Observability for a 24/7 trading desk

Context

We founded a market-making firm, which meant everything had to be built from the ground up: the engine, the trading algorithms and the infrastructure around them. As co-founder and CTO I designed and wrote the whole system, and it now runs across more than thirty clients in production.

The platform is large. The diagram below shows the whole system and the people who operate it; this case study zooms in on the observability stack, the metrics database and Grafana highlighted below. The core engine and the AI copilot have their own case studies.

The full platform and its actors. This page focuses on the highlighted observability stack: the metrics database and Grafana.

The problem

A market-making desk runs 24/7 with capital permanently at risk across many venues and clients. Without real-time visibility, the team is flying blind.

You cannot tell, at a glance, whether a strategy is healthy: is the spread on target, is the inventory balanced, are quotes fresh?
Problems are expensive and time-sensitive: a stale feed, a spread drifting out of band or a service going quiet can cost money within minutes.
The same questions repeat across more than thirty clients, each on different venues, symbols and accounts.
Raw logs scattered across services are useless for spotting any of this in time.

Objectives

Real-time visibility into every client, venue, symbol and account.

__RECORDS PROVIDED__
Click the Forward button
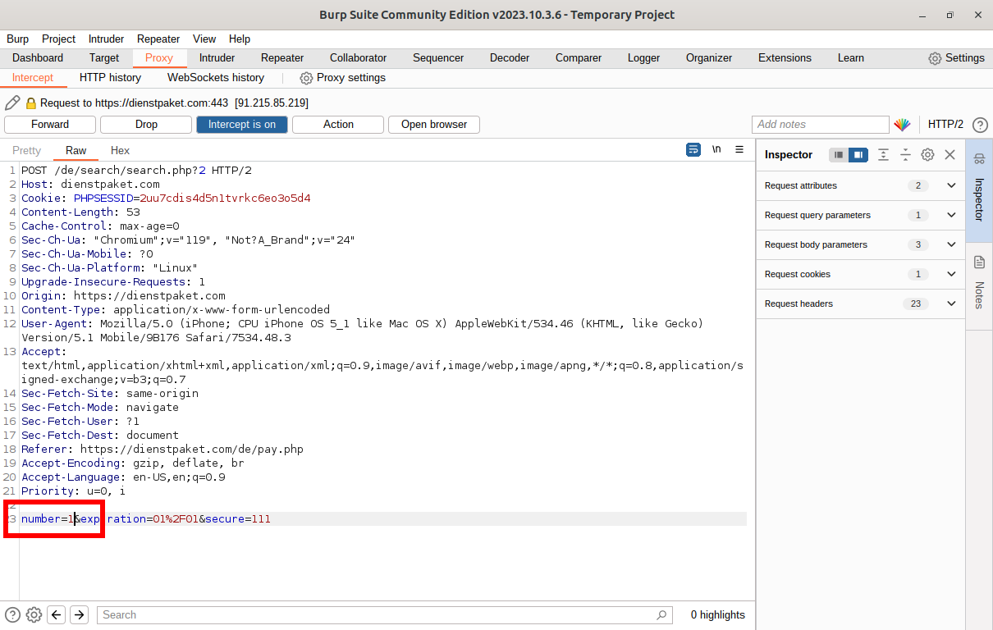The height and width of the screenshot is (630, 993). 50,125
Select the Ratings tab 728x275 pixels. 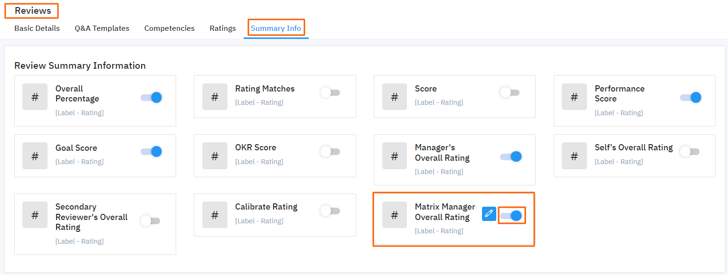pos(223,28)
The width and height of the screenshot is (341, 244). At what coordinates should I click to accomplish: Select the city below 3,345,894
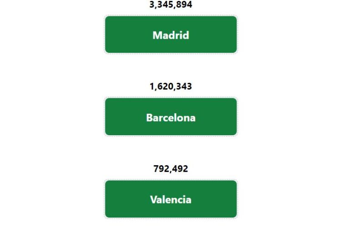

--

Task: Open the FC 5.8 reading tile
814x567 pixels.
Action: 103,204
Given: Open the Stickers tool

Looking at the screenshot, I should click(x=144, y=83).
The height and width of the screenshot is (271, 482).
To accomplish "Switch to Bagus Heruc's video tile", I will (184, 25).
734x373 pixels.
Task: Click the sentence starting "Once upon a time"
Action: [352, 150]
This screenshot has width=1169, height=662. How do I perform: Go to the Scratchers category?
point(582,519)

* * *

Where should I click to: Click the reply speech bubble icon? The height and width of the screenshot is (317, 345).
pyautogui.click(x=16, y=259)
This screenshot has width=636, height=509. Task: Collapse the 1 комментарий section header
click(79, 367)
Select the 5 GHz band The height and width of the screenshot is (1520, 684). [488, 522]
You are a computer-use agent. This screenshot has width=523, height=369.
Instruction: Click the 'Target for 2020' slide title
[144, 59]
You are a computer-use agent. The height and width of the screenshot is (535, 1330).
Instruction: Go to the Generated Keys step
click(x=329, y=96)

__TASKS TO PERFORM__
• 1. Decide whether each statement agrees with the case study on trading-desk observability. Answer yes or no, and quote the deciding words of the case study exactly. (a) The author is both a co-founder and the CTO of the firm. (b) This page covers the AI copilot in detail. (c) Raw logs are described as adequate for spotting problems in time.
• 2. Carry the case study on trading-desk observability forward from its last line, in the same voice and format.
The items have no part in this work.

__RESPONSES BY ITEM NUMBER__
• 1.
(a) Yes: "As co-founder and CTO I designed and wrote the whole system"
(b) No: "The core engine and the AI copilot have their own case studies."
(c) No: "Raw logs scattered across services are useless for spotting any of this in time."

• 2.
Track the metrics that actually matter for market making: spread, order-book depth, inventory, open orders and own liquidity, fills and PnL.
Detect anomalies and page the team before they turn into losses.
One coherent pipeline, from the services to storage to dashboards and alerts.

My approach

Every Fortuna service emits structured metrics; a pipeline ships them into a time-series database; Grafana sits on top for dashboards and alerting. The result is a single source of truth the whole desk watches.

From services to insight: structured metrics land in a time-series database, and Grafana drives both dashboards and alerts.

The technical solution

The dashboards are built as a single, fully templated Grafana board rather than one per client. Variables for client, exchange, symbol, account, tag, reference currency, asset and interval mean the same board covers every one of the thirty-plus mandates: pick a client and a venue, and every panel reflects it. It is organised into sections, each answering a market-making question:

General: ticker, daily volume, PnL and last spread at a glance, with a candlestick chart.
Inventory: balances and how each asset is being used, over time.
Depths: our own order-book depth from 0.5% to 20% off mid, current and average, split by bid and ask side.
Orders: open orders and their freshness, our buy and sell liquidity, and the live ladder we are posting.
Spread: spread over time against target, plus best bid, best ask and mid price.
Trades: buys versus sells, realized PnL and filled volume.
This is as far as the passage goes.